Case presentation: A 19-year-old woman was referred to the endocrinology department because of primary amenorrhea and absence of secondary sexual characteristics. At the age of 12 years she was diagnosed with HIST1H1E syndrome. Growth curve was not available and height at the moment of consultation was 156 cm and BMI 20 kg/m2. Pituitary function revealed central hypothyroidism, hypogonadotropic hypogonadism and low IGF-1. GH deficiency was confirmed with an insulin tolerance test. Cortisol deficiency was excluded and there were no arguments for AVP deficiency. Reviewing a blood sample at the age of 9 years, a normal thyrotropic axis was measured. MRI of the pituitary was normal. X-ray of the hand showed an almost closed growth plate. Bone density showed osteoporosis. The blood sample showed hyperglycaemia with an HbA1c of 13.9% (128 mmol/mol) and low c-peptide (0.08 nmol/l). Insulin therapy was started.
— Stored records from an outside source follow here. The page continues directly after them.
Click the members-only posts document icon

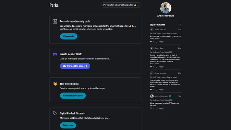coord(55,21)

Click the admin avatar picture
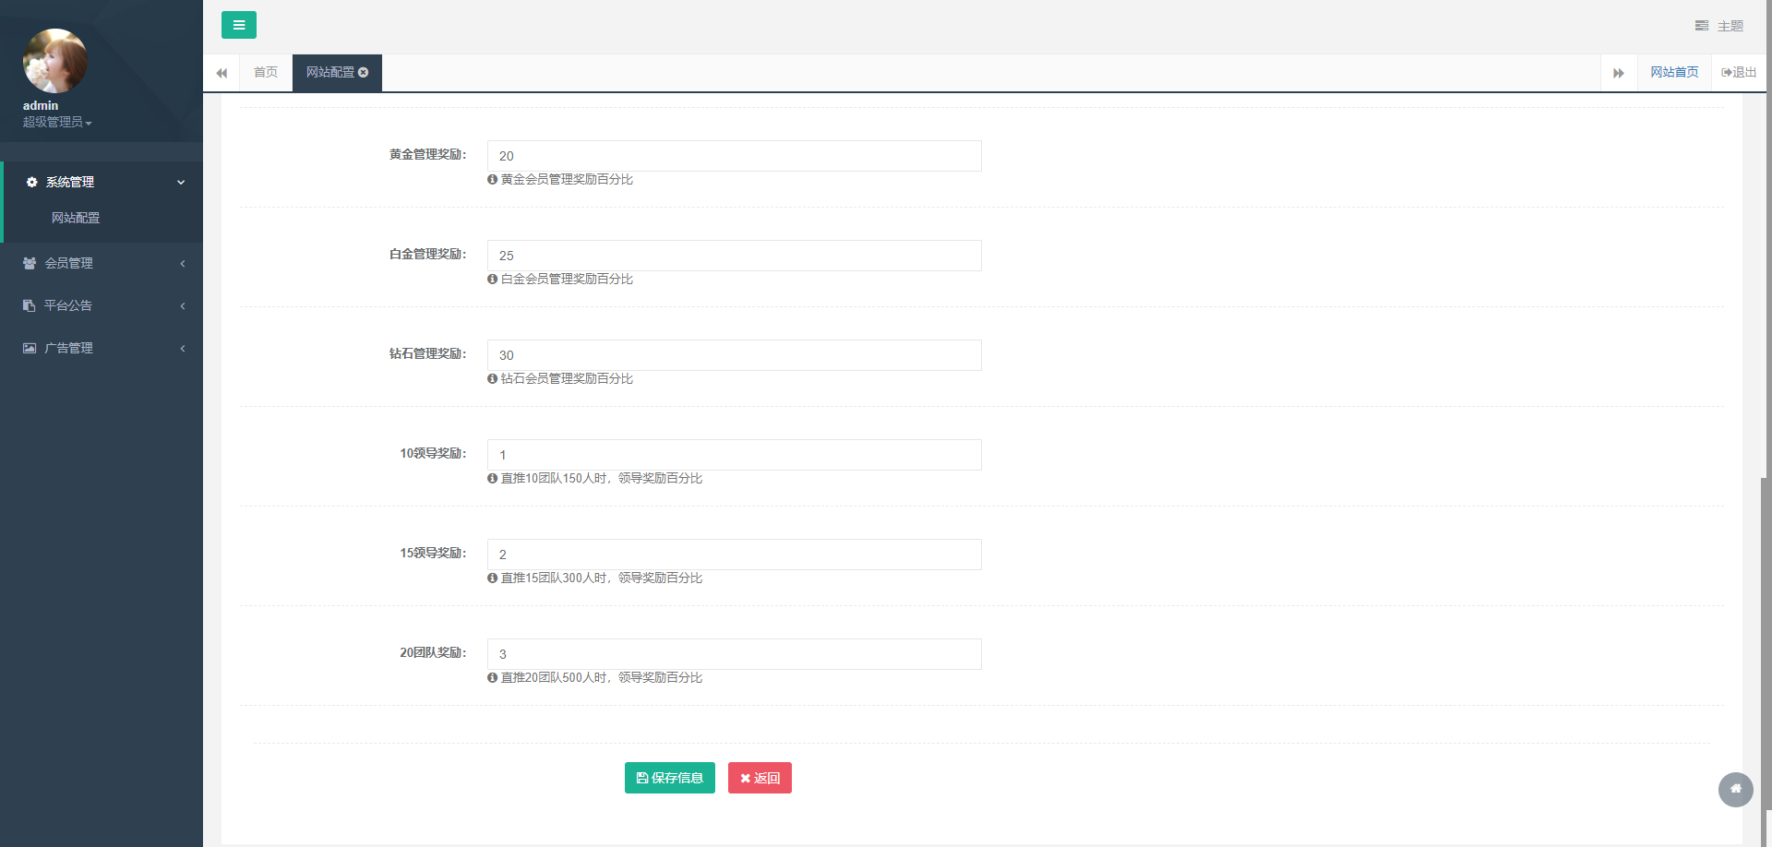55,61
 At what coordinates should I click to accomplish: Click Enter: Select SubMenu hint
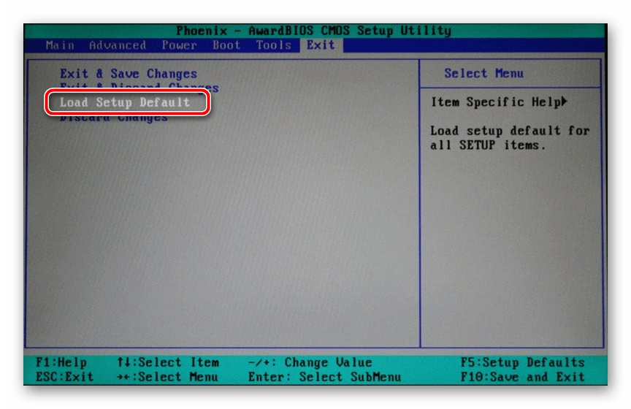[x=324, y=377]
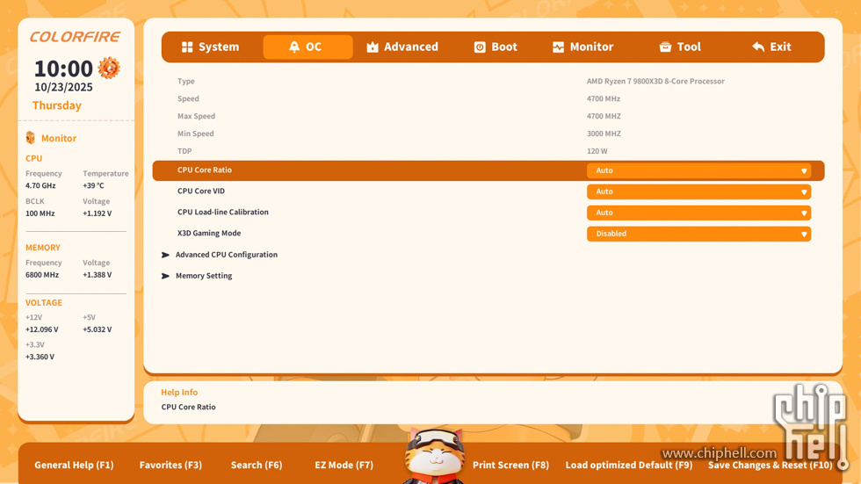Switch to the Advanced tab

pyautogui.click(x=402, y=47)

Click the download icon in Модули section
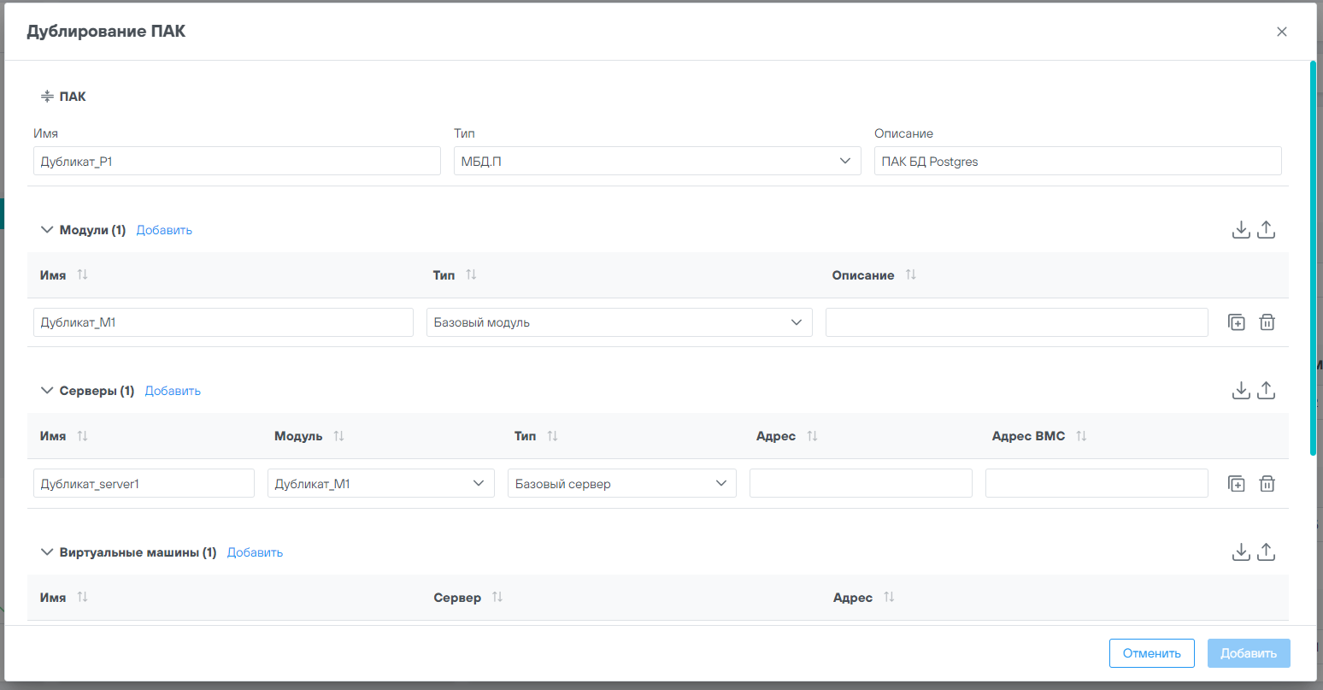[1241, 229]
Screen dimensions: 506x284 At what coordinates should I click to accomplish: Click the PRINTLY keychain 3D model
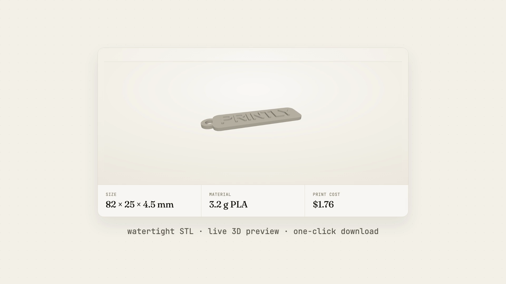point(251,119)
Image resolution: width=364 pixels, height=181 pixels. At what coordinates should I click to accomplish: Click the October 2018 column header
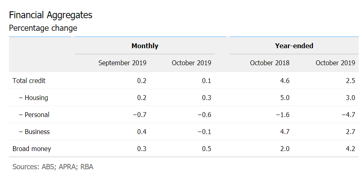270,63
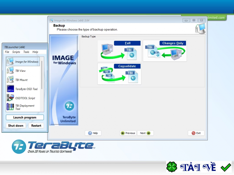The height and width of the screenshot is (175, 234).
Task: Open the Scripts menu
Action: coord(16,52)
Conclusion: HIST1H1E syndrome is rare as only 52 cases have been described in the literature. Endocrinopathies are rarely associated with this syndrome as only 6 previous cases had hypothyroidism. In 2023 the first case of a young girl with HIST1H1E syndrome and short stature due to panhypopituitarism (TSH, LH/FSH, GH deficiency) was published. MRI showed a hypoplastic pituitary gland. We present the second case of a woman with panhypopituitarism (TSH, LH/FSH, growth hormone deficiency), associated with HIST1H1E syndrome after presenting with primary amenorrhea. Corticotropic axis is preserved in both cases. We hypothesize the dysfunctional histones lead to a PROP1-related combined pituitary hormone deficiency. However, it is unclear why the other published cases did not show hypopituitarism except for these cases concern children and pituitary deficiency may not have already developed. Diabetes mellitus type 2 has previously been described in only one 19-year-old woman with HIST1H1E syndrome. Our case has an impaired insulin secretion questioning the possible association of the pathogenic histone variants with loss of β cell function. Given the rareness of this syndrome, it is however uncertain if clinical features as hypopituitarism and diabetes mellitus are related to the dysfunctional histones or are incidental findings.